15. Hukuk Dairesi 2020/1601 E. , 2020/3015 K.
"İçtihat Metni"Mahkemesi : ... Bölge Adliye Mahkemesi ... Hukuk Dairesi
İlk Derece Mahkemesi : ... Asliye Hukuk Hakimliği
Birleşen .../... Esas sayılı davada
Yukarıda tarih ve numarası yazılı olan Bölge Adliye Mahkemesi Hukuk Dairesi’nce verilen karar davalılar ..., ..., ..., ... ile davalı-karşı davacı ... vekillerince temyiz edilmiş, davalı ... vekili tarafından duruşmalı olarak istenmiş, duruşma talebi kabul edilerek 20.10.2020 tarihinde yapılan duruşmaya davacı vekili Avukat ... ile davalı ... vekili Avukat ... geldi. Diğer davalılar vekili gelmedi. Temyiz dilekçesinin süresi içinde verildiği anlaşıldıktan ve hazır bulunan taraflar avukatları dinlendikten sonra vaktin darlığından ötürü işin incelenerek karara bağlanması başka güne bırakılmıştı. Bu kere dosyadaki kağıtlar okunduktan sonra işin gereği konuşulup düşünüldü:
- K A R A R -
Asıl ve birleşen dava, arsa sahibi tarafından yüklenicinin talimatıyla bağımsız bölüm devredildiği iddia olunan üçüncü kişilere karşı açılmış olup arsa payı karşılığı inşaat yapım sözleşmesinin geriye etkili feshi nedeniyle tapu iptali ve tescil istemine, davalı-karşı davacı ... tarafından açılan karşı dava ise maddi tazminat istemine ilişkindir. İlk derece mahkemesince yapılan yargılama sonucunda asıl davanın davalı ... yönünden husumetten reddine, asıl ve birleşen davanın diğer davalılar yönünden kabulüne, karşı davanın reddine dair verilen kararın davalılar ..., ..., ..., ... ile davalı-karşı davacı ... vekilleri tarafından istinaf edilmesi üzerine Bölge Adliye Mahkemesince istinaf başvurularının esastan reddine karar verilmiş, hükme karşı davalılar ..., ..., ..., ... ile davalı-karşı davacı ... vekillerince yasal süresi içinde temyiz isteminde bulunulmuştur.

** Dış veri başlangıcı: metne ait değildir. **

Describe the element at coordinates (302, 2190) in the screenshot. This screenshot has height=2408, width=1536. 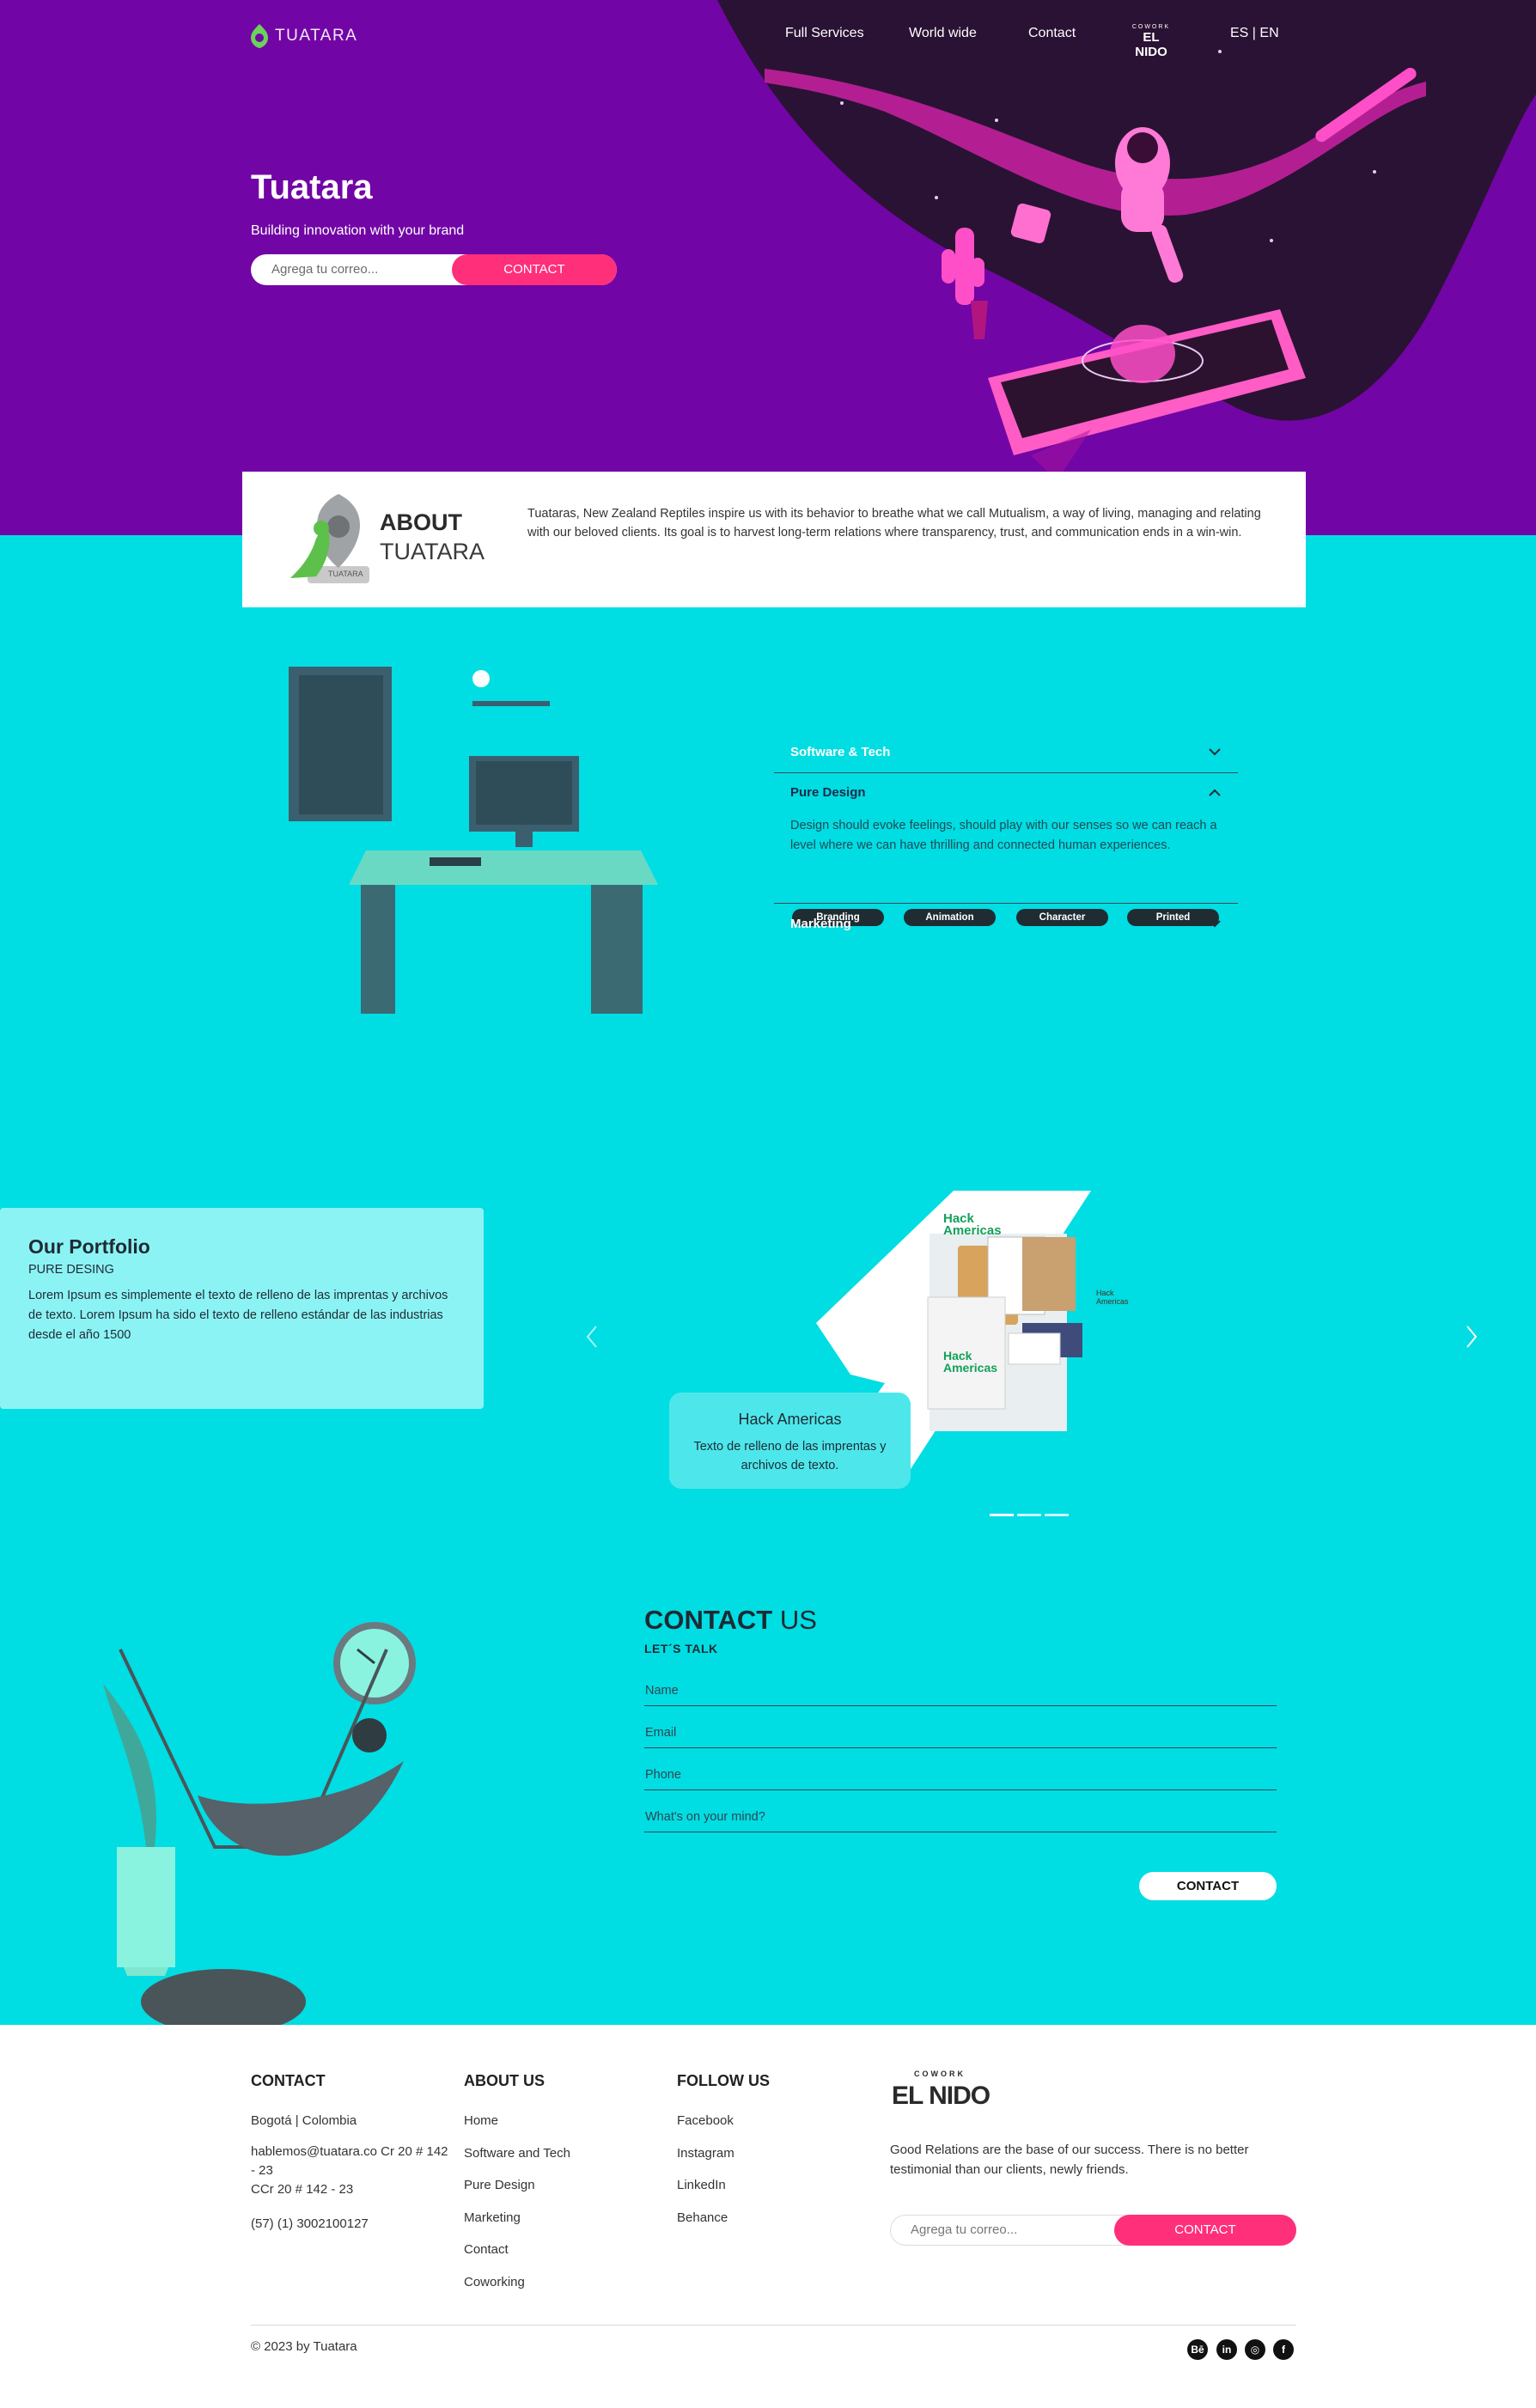
I see `footer-contact-address: CCr 20 # 142 - 23` at that location.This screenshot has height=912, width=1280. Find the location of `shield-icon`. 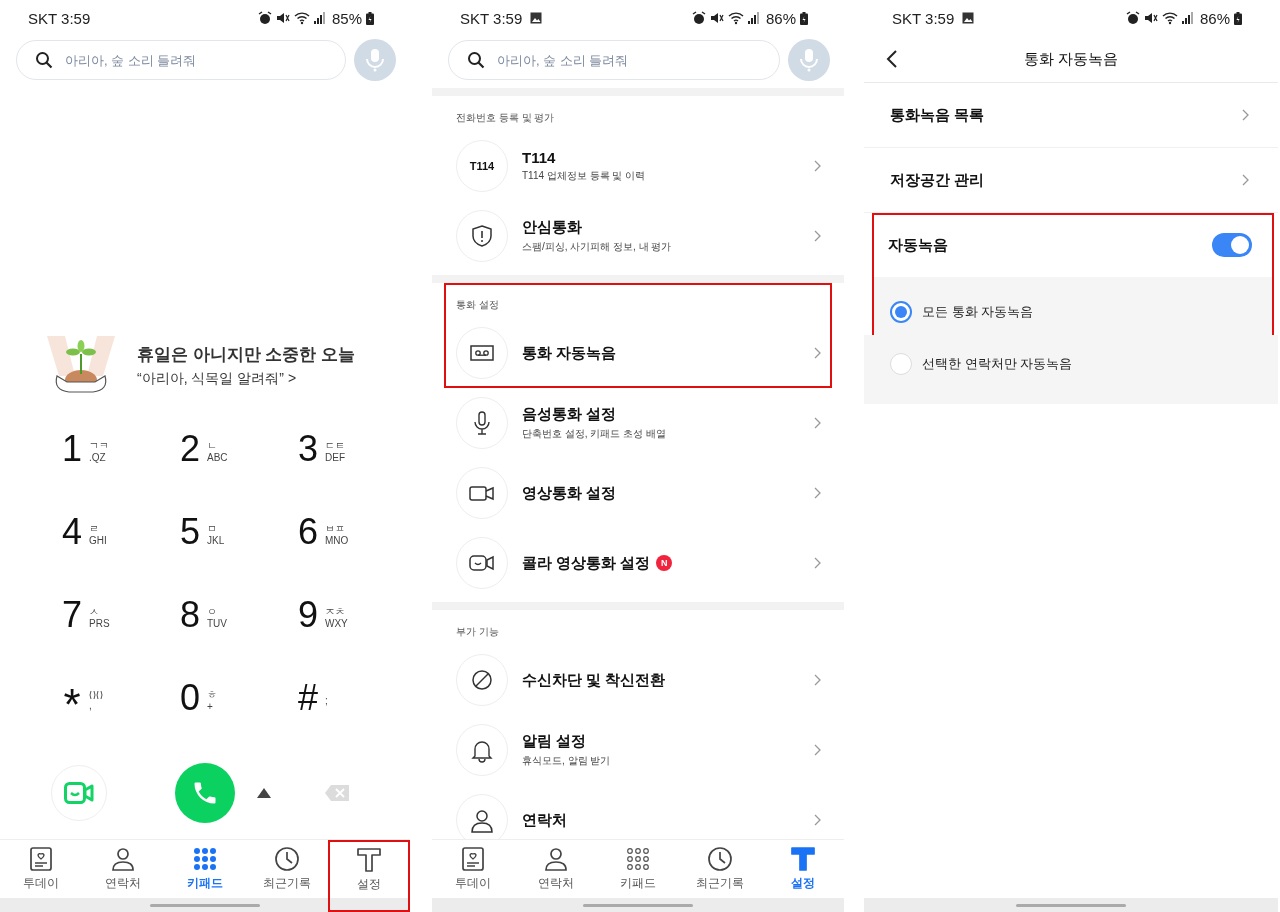

shield-icon is located at coordinates (482, 236).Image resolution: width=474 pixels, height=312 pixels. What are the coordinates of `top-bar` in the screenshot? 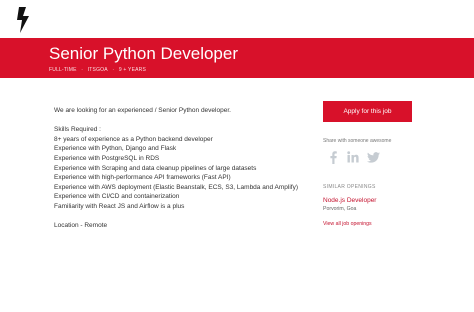 It's located at (237, 19).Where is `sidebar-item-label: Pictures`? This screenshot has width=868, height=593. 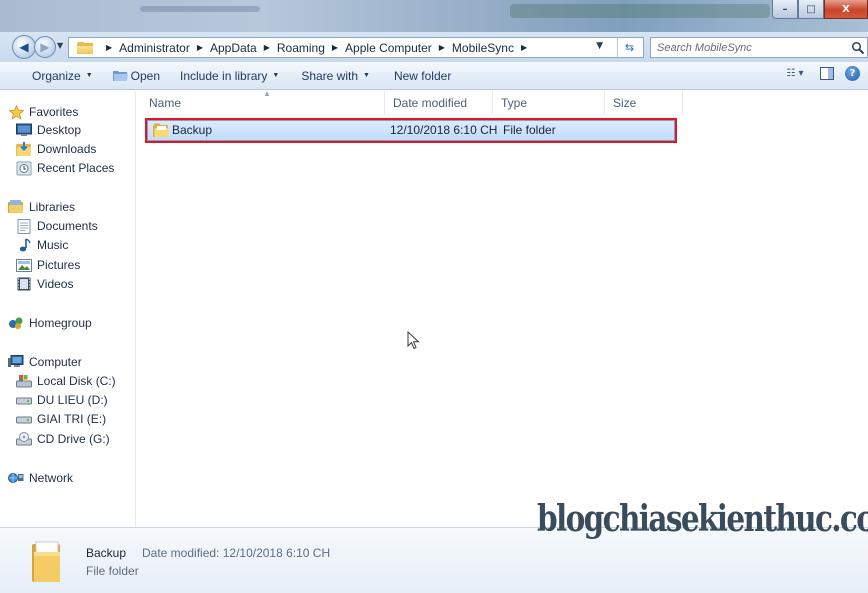 sidebar-item-label: Pictures is located at coordinates (59, 265). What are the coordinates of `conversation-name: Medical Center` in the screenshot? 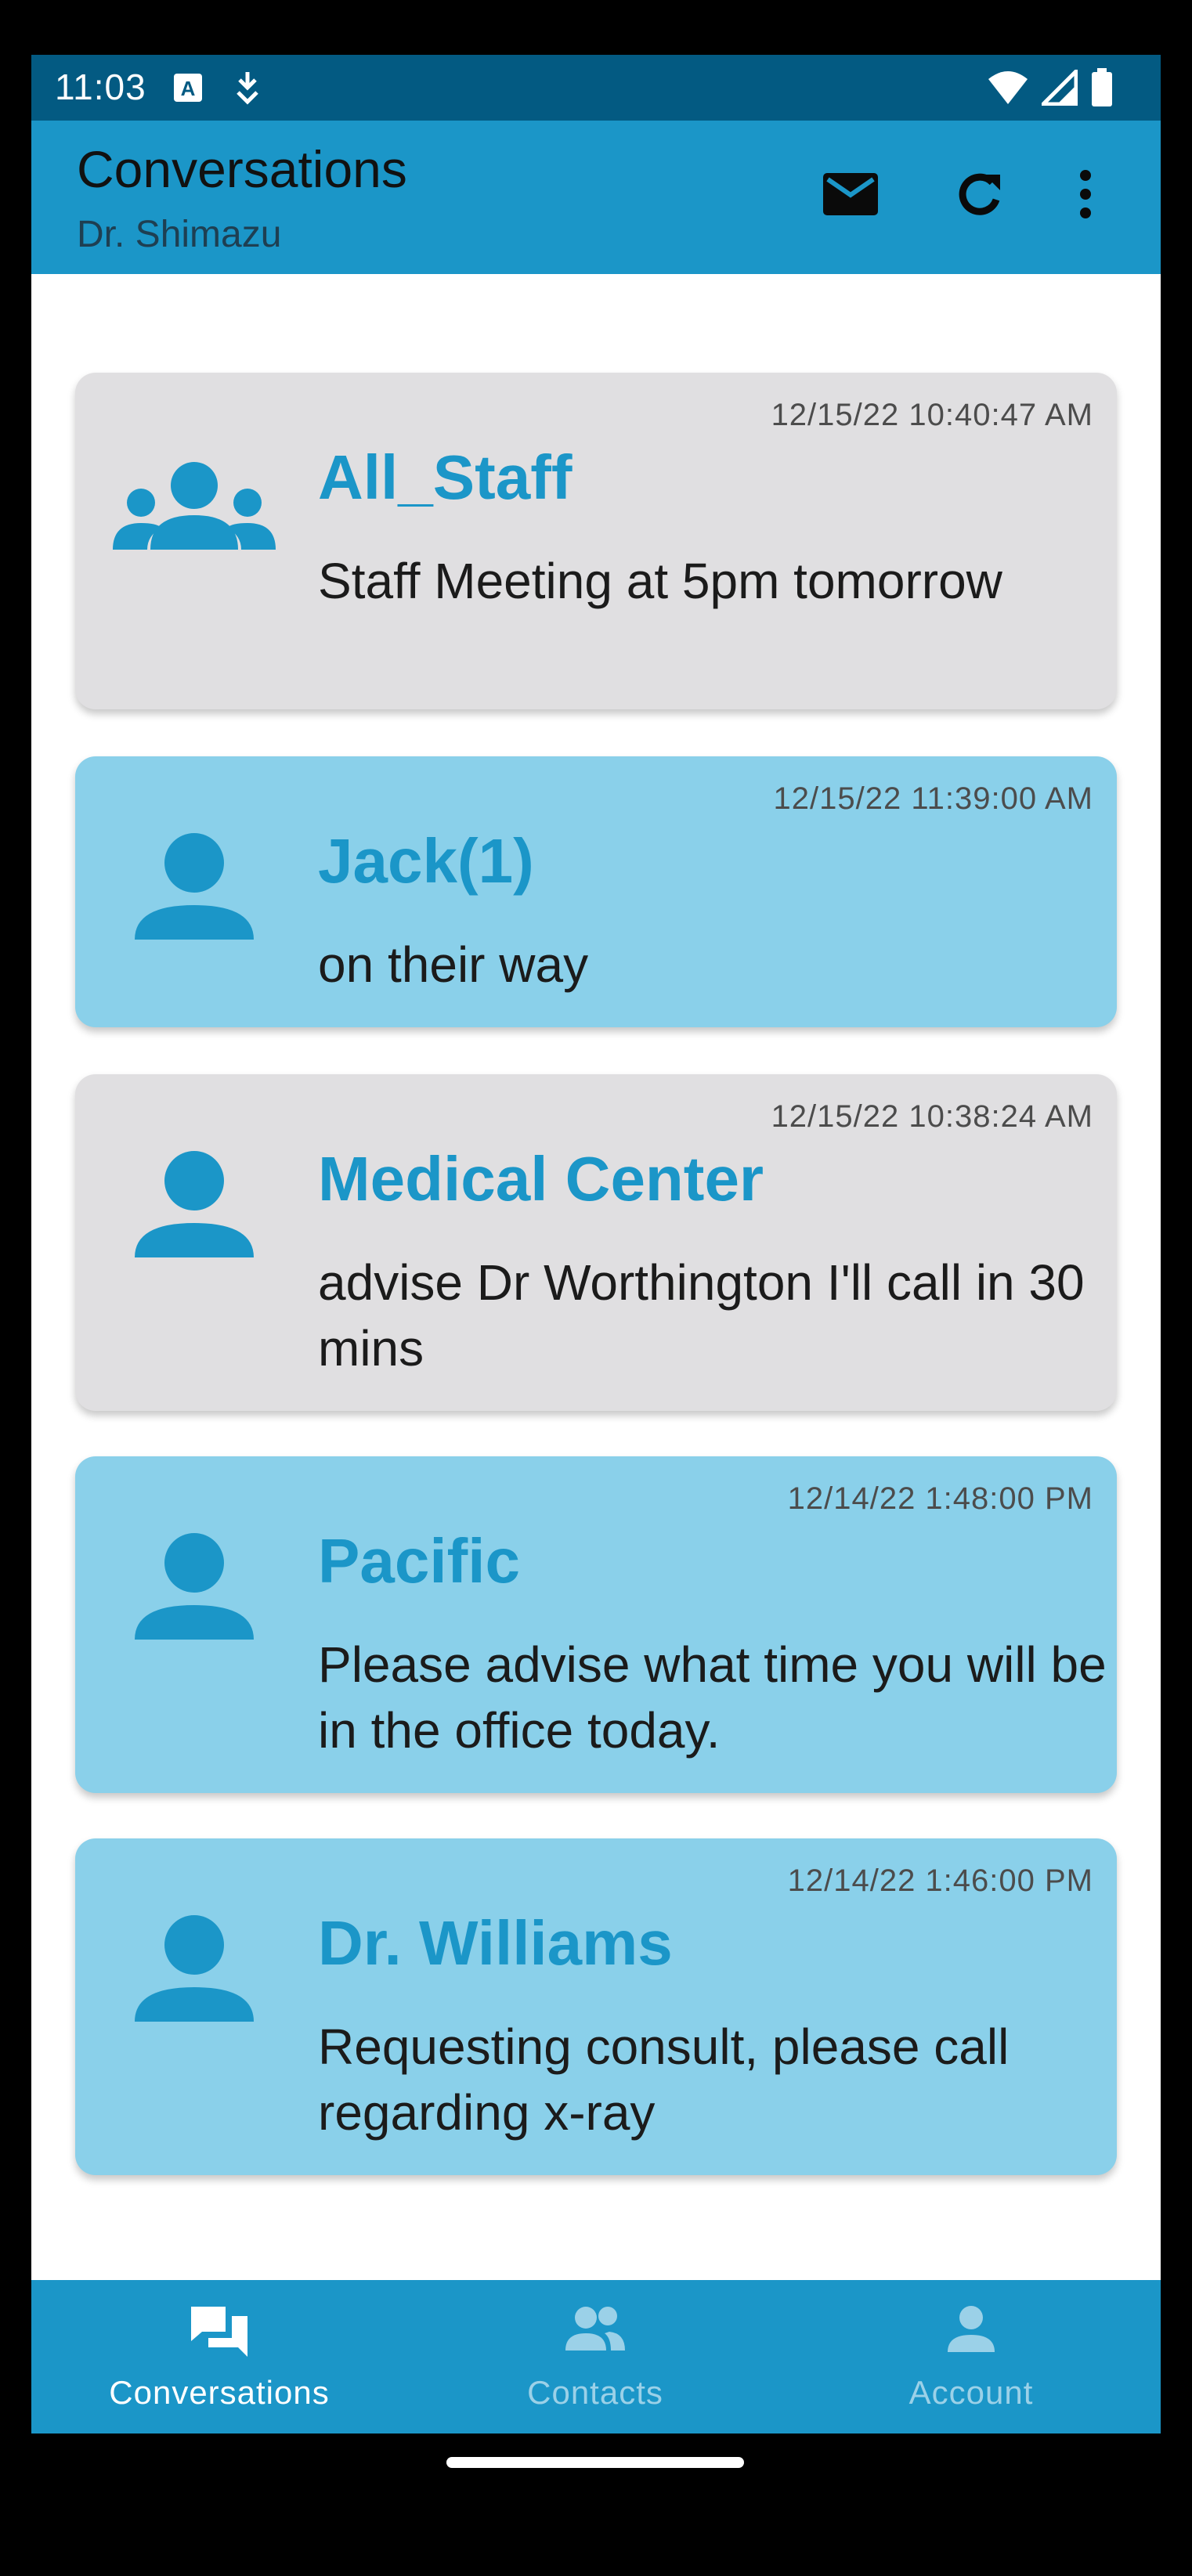 It's located at (541, 1179).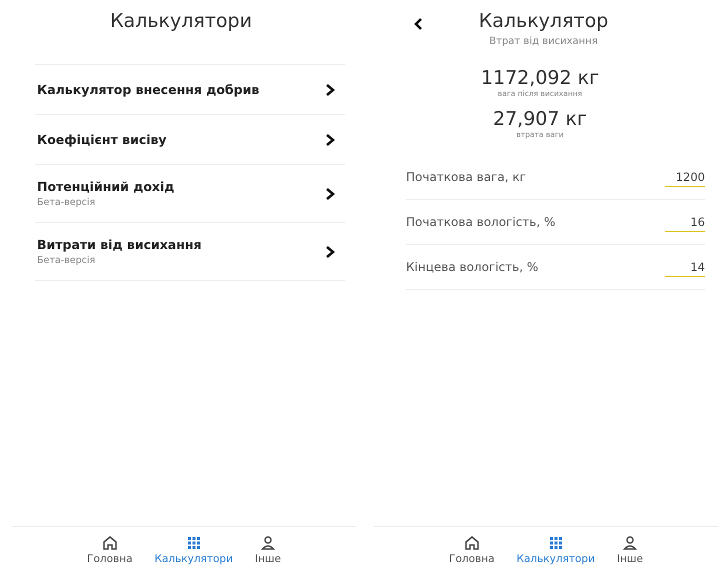 The height and width of the screenshot is (573, 724). I want to click on item-title: Витрати від висихання, so click(120, 244).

1-Dosyadaki yazılara, kararın dayandığı delillerle yasaya uygun gerektirici nedenlere ve özellikle HMK 355. maddedeki kamu düzenine aykırılık halleri resen gözetilmek üzere
istinaf incelemesinin, istinaf dilekçesinde belirtilen sebeplerle sınırlı olarak yapılacağı kuralına uygun biçimde inceleme yapılıp bir isabetsizlik bulunmaksızın karar verilmiş olmasına, dava şartları, delillerin toplanması ve hukukun uygulanması bakımından da hükmün bozulmasını gerektirir bir neden bulunmamasına göre davalı ..., ... ve ...’ın tüm, davalı-karşı davacı ...’nın aşağıdaki bendin kapsamı dışında kalan diğer temyiz itirazları yerinde görülmemiş, reddi gerekmiştir.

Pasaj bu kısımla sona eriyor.